Mais qu’est-ce que répondre du silence, sinon lui restituer par une activité effective irréductible à toute anticipation cette distinction silencieuse de la vérité dont je viens de parler ? Pour garder mon exemple : cette restitution a été l’écriture même de la chanson par Brassens. Restitution, je dis bien : " Elle est à toi, cette chanson… " (souligné par moi). Suivie d’un silence en nous qui, à l’avoir écoutée, avons reconnue qu’en effet (effet de vérité, donc), la dette toujours ouverte a pourtant été payées. Prosopopée de ce silence : " C’est bien. ", comme quand nous constatons qu’un acte juste a été mené à terme. Du moins dans une première réflexion, puisqu’après notre question sera de savoir si nous allons être fidèles à cela que nous aurons silencieusement médité, ou au contraire si nous serons comme tout le monde c’est-à-dire désinvoltes.

En somme, par " existence ", c’est la transitivité du trésor que j’entends : cette chanson (parmi une infinité d’exemples que j’aurais pu prendre) appartient à notre trésor comme ce qui va décider de nous, puisque la question du trésor, en tant que cette notion est éthique, est toujours celle de l’éventualité de notre désinvolture…

Nous vivons par l’indéfini renouvellement des prégnances mondaines que nous approprions à notre type de vie, mais c’est par notre trésor que nous existons.

Il faut dire en ce sens que la marque, qui distingue le sujet du vivant qu’il reste toujours et par ailleurs, opère ainsi la distinction de la vie de l’existence. Car enfin, qu’est-ce qu’une personne distinguée, dès lors que la distinction est paradoxalement propre à la personne, sinon une division entre la vérité et la réalité, entre ce qui compte et ce qui importe, dont le respect est réflexivement la reconnaissance ? Cette division, on peut l’indiquer en opposant la vie à l’existence.

On a compris que la désinvolture était avant tout d’effacer cette distinction. C’est bien pourquoi elle est le " crime des crimes ".

J’espère vous avoir fait reconnaître la corrélation en quelque sorte négative qu’il faut faire entre les notions de désinvolture et d’existence.

Seule la notion de coupure du savoir par la vérité permet de répondre à cette exigence, et par conséquent elle impose de penser l’existence qui nous intéresse ici à chaque fois comme un point – celui-là même dont la désinvolture arguera de l’inconsistance pour le dénier.

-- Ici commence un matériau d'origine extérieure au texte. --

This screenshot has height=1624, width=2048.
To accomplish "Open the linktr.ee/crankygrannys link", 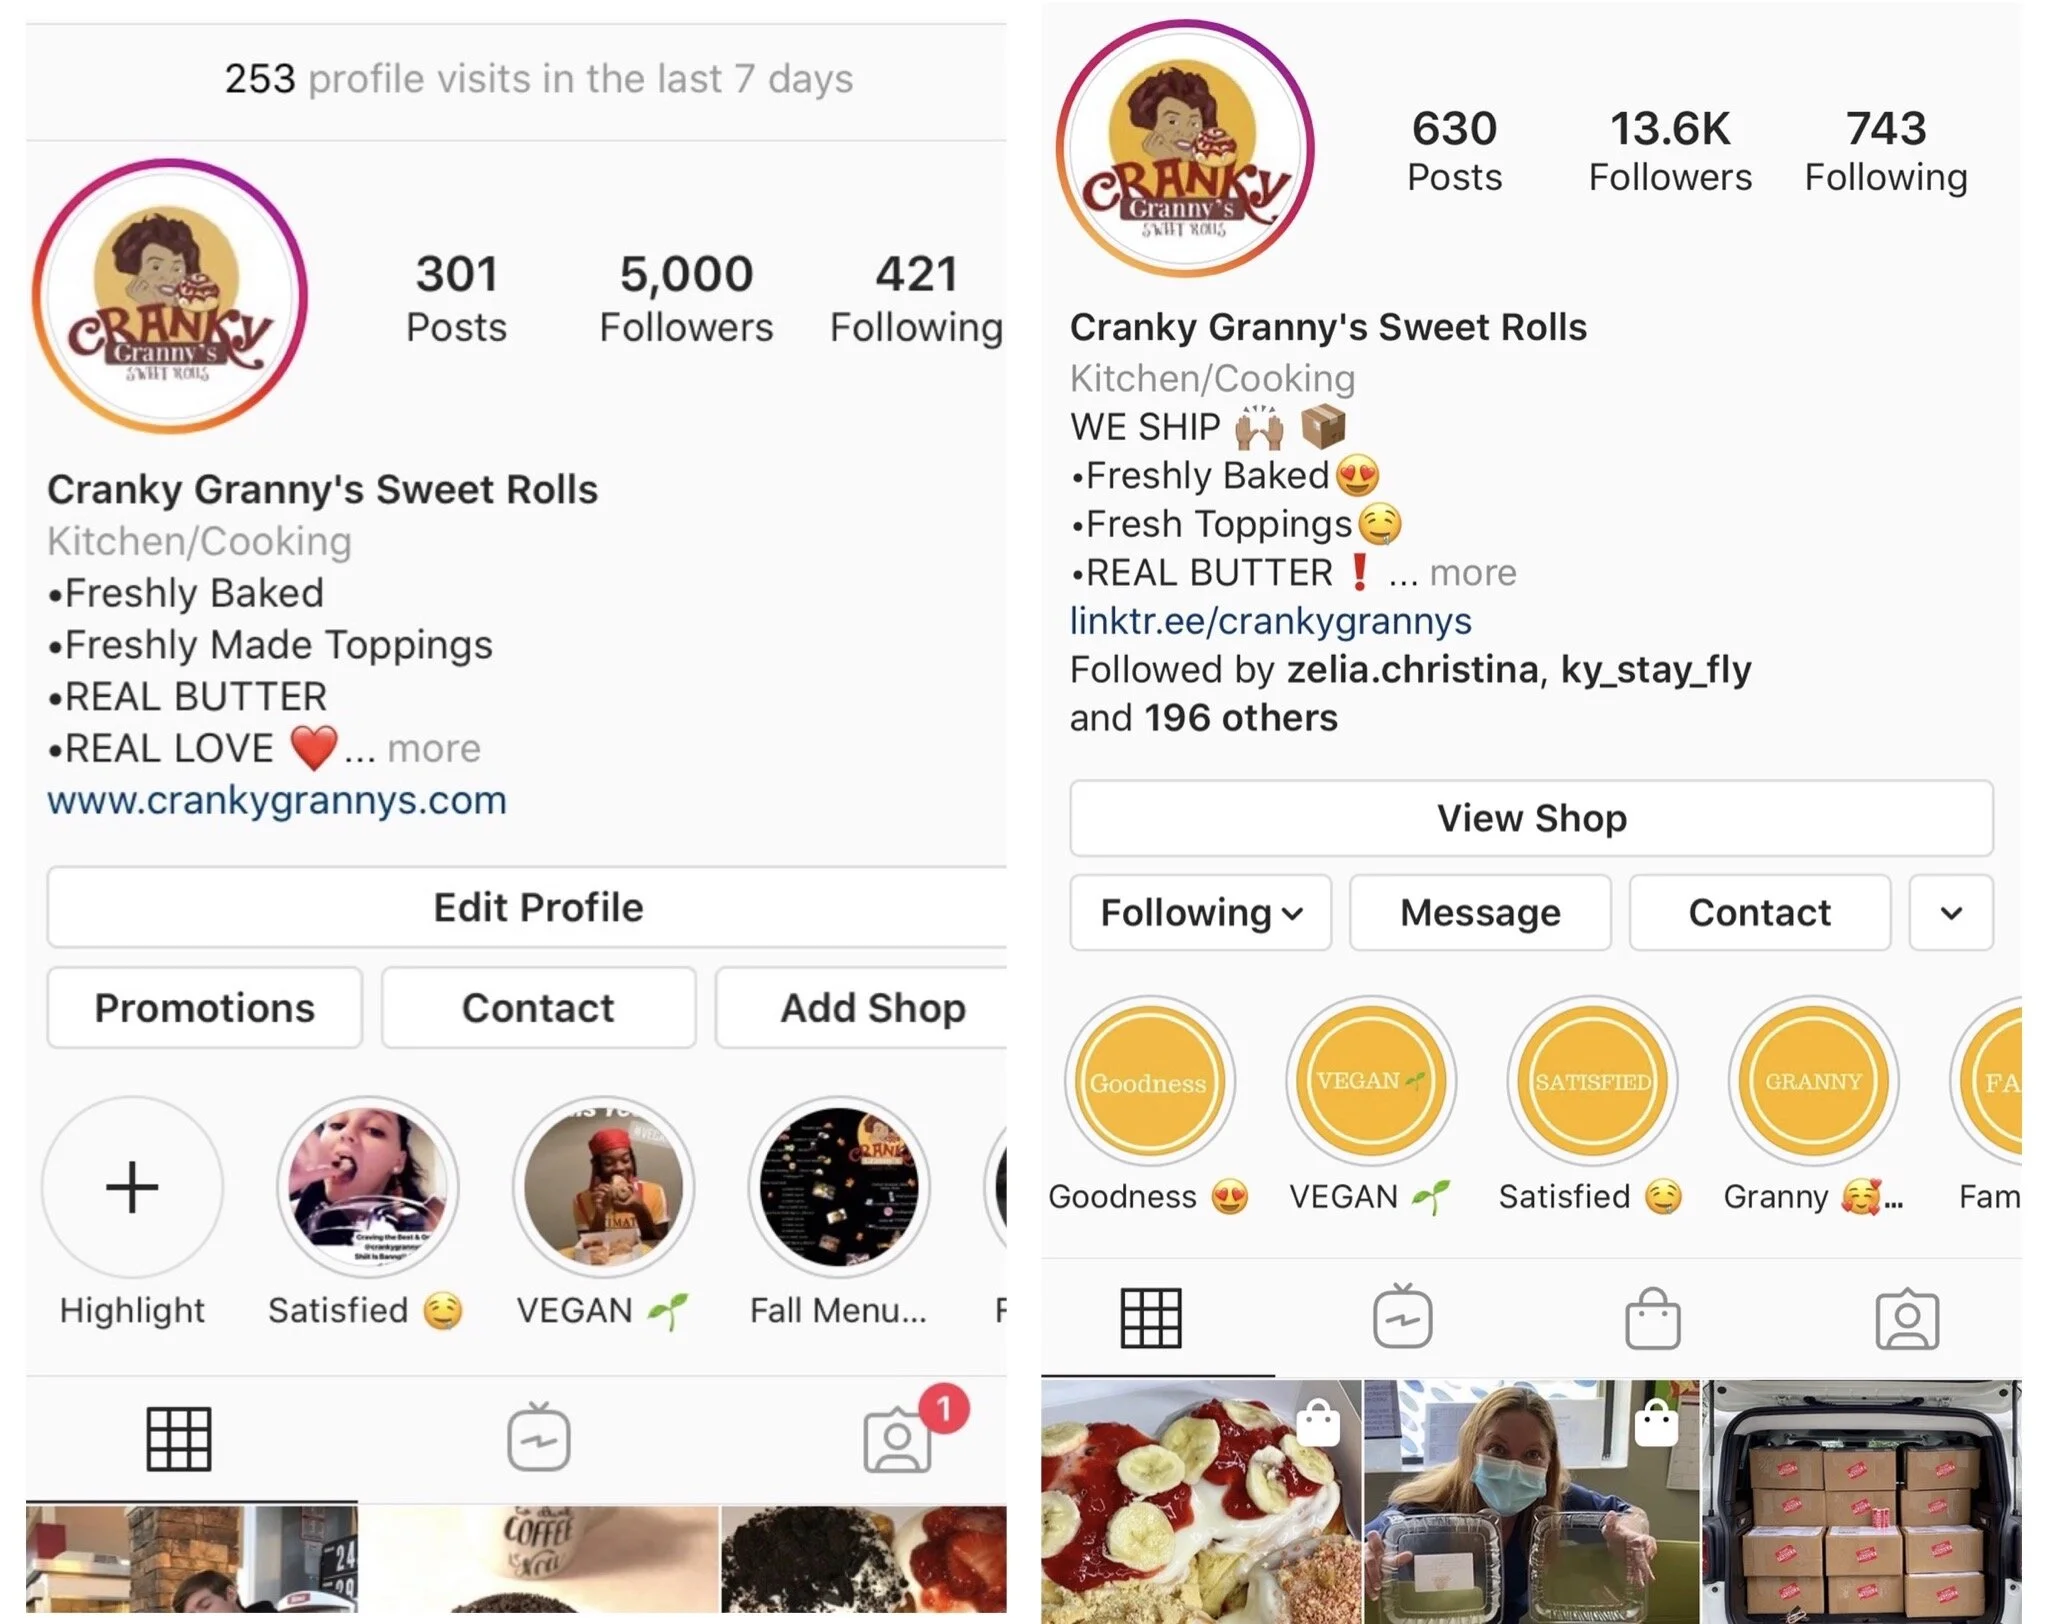I will click(x=1270, y=621).
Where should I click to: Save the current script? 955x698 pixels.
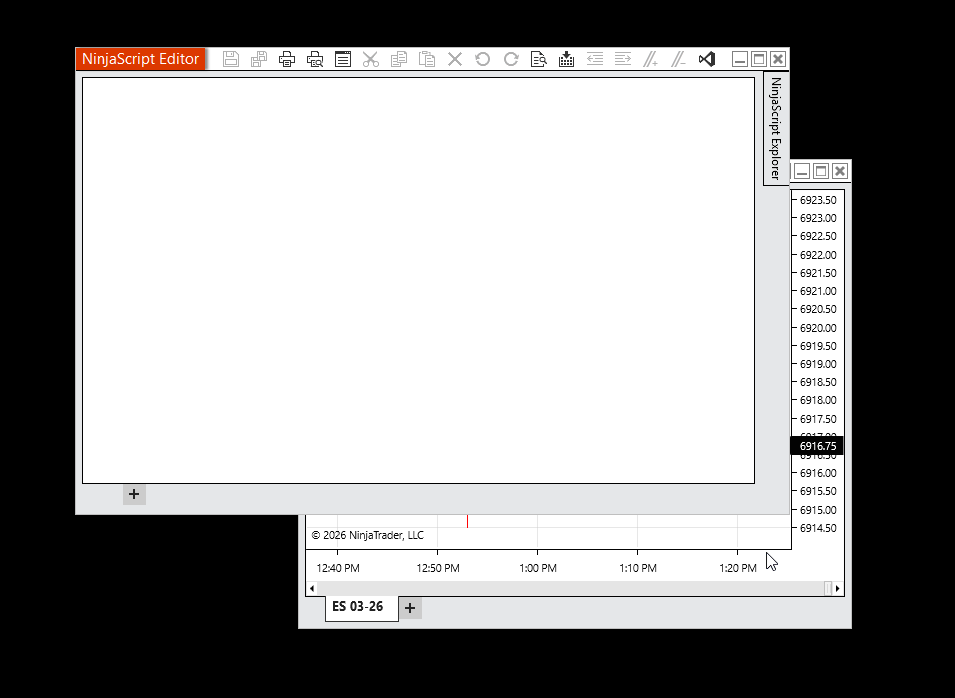pos(231,58)
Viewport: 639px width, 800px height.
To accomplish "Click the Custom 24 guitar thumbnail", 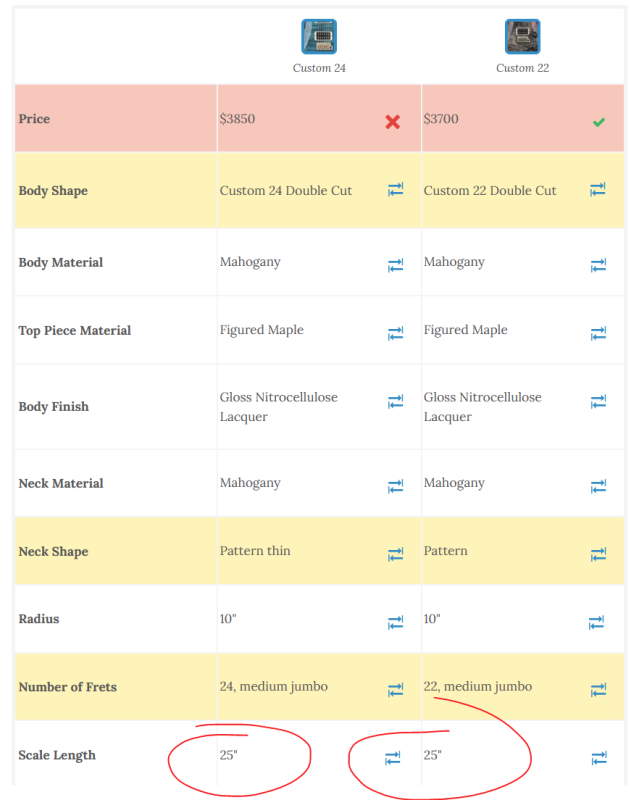I will click(x=319, y=37).
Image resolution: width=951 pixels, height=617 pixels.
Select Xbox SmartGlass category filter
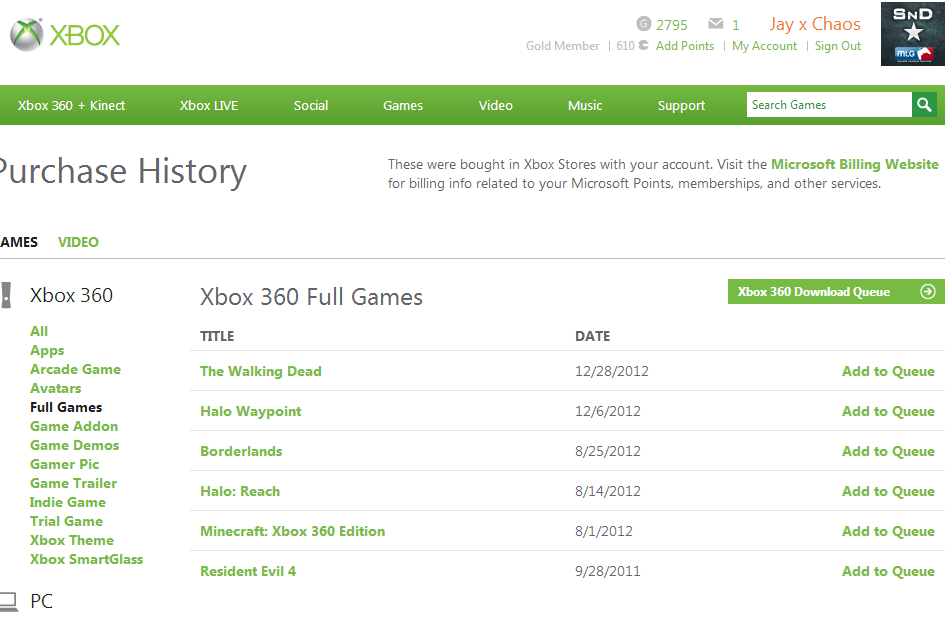pyautogui.click(x=87, y=559)
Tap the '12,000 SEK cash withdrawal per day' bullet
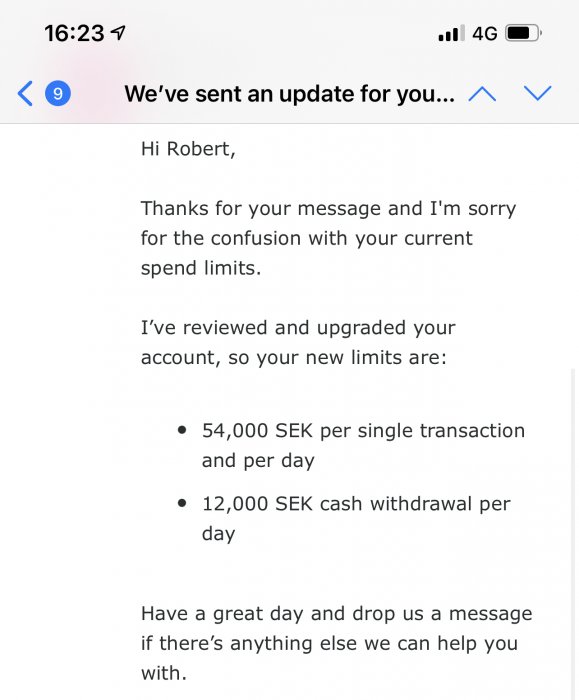Viewport: 579px width, 700px height. click(356, 518)
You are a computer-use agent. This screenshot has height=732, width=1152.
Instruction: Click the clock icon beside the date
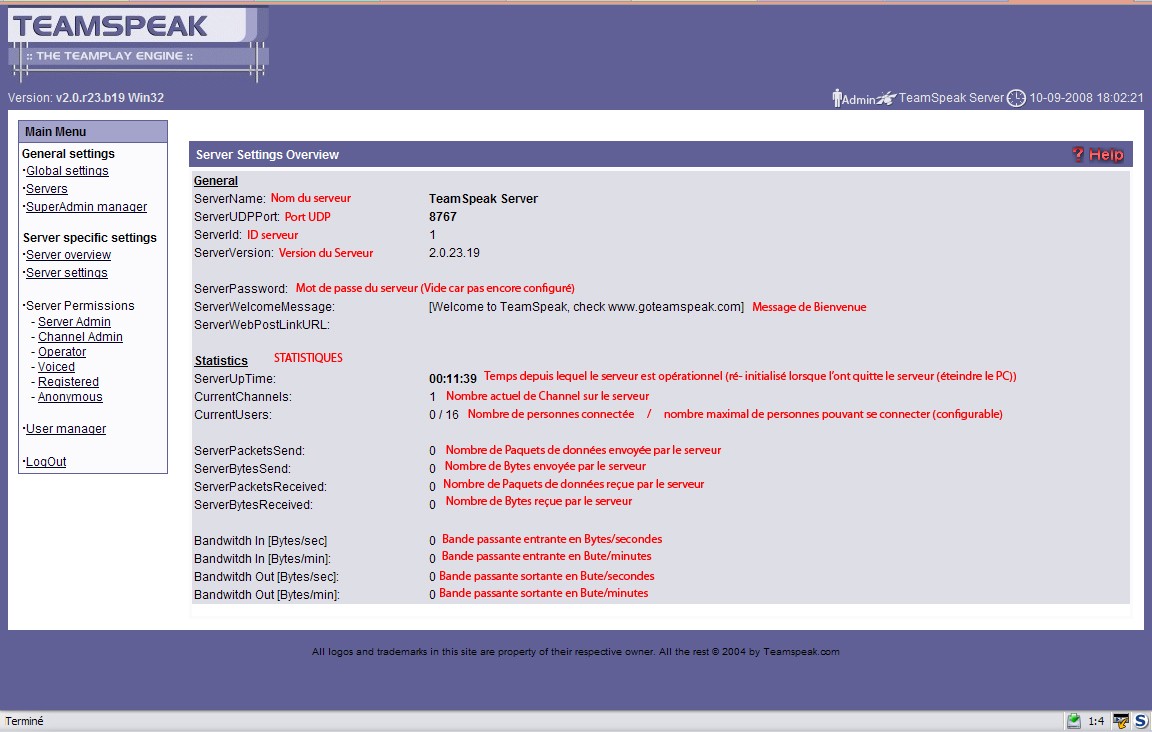point(1016,98)
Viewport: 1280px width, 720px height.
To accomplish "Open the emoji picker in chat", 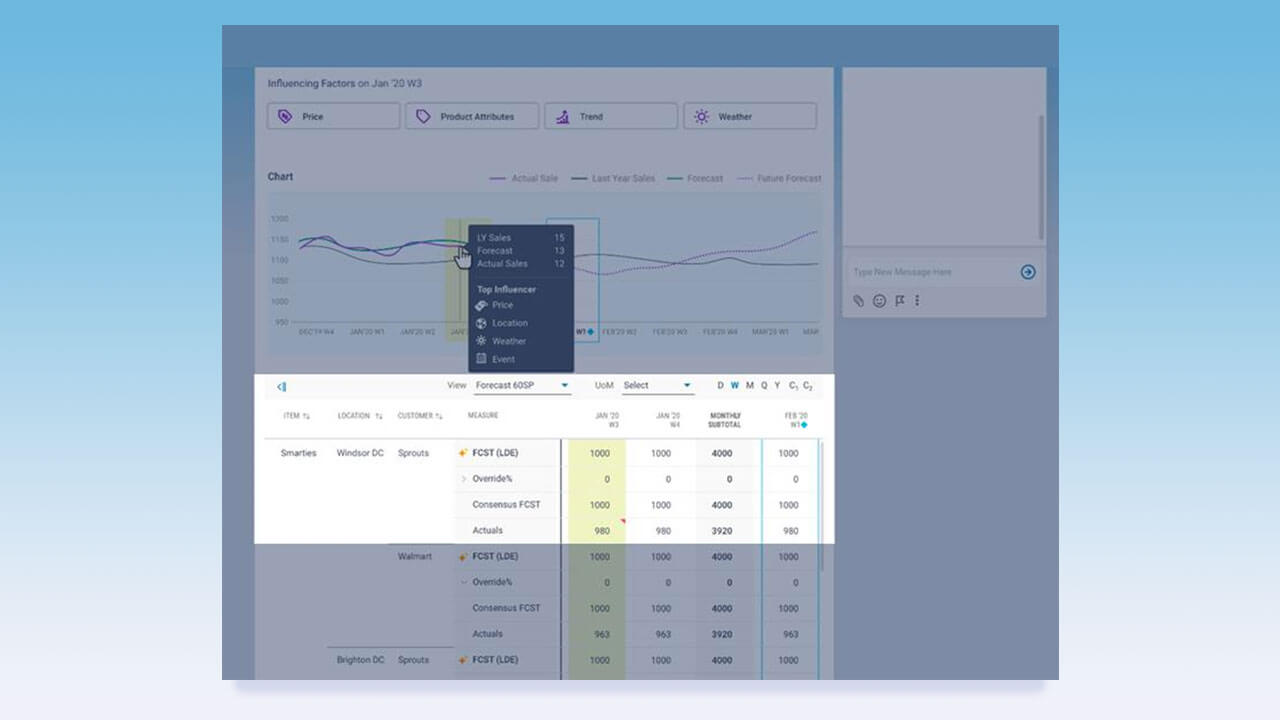I will 879,300.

Une simple indication permet de saisir la vérité comme coupure du savoir, et par conséquent comme distinction de la vie et de l’existence, dès lors qu’on a reconnu dans l’autorité (dont l’effet est d’imposer le respect) la manifestation concrète de la vérité : les moments d’autorité (par exemple dans le pardon, si c’est un acte et pas simplement une volonté bien compréhensible d’aplanir socialement une difficulté crée par un tort qu’on nous aurait causé), je dis que ce sont des moments d’existence. Les gens qui existent par opposition à ceux qui vivent (et donc aussi par opposition à eux-mêmes), sont à chaque fois sujet de l’acte alors que les autres sont sujet de l’action (éventuellement de pardonner au sens d’aplanissement social). L’extériorité au savoir que je rappelais à propos de l’existence est tout à fait évidente dans cette distinction, puisqu’un acte est d’abord une transgression, un pas hors du rang et par là même une " ex-istence ".

La question de la vérité est donc inséparable de celle des " moments d’existence " qui sont, bien sûr, des moments d’impossibilité de la vie c’est-à-dire de la semblance. On appelle désinvolture l’affirmation légitimée dans l’a priori que la vie est toujours d’elle-même de l’impossibilité d’une telle impossibilité. La prochaine fois, nous explorerons donc cette notion, envers paradoxal de celle de l’existence.

Je vous remercie de votre attention.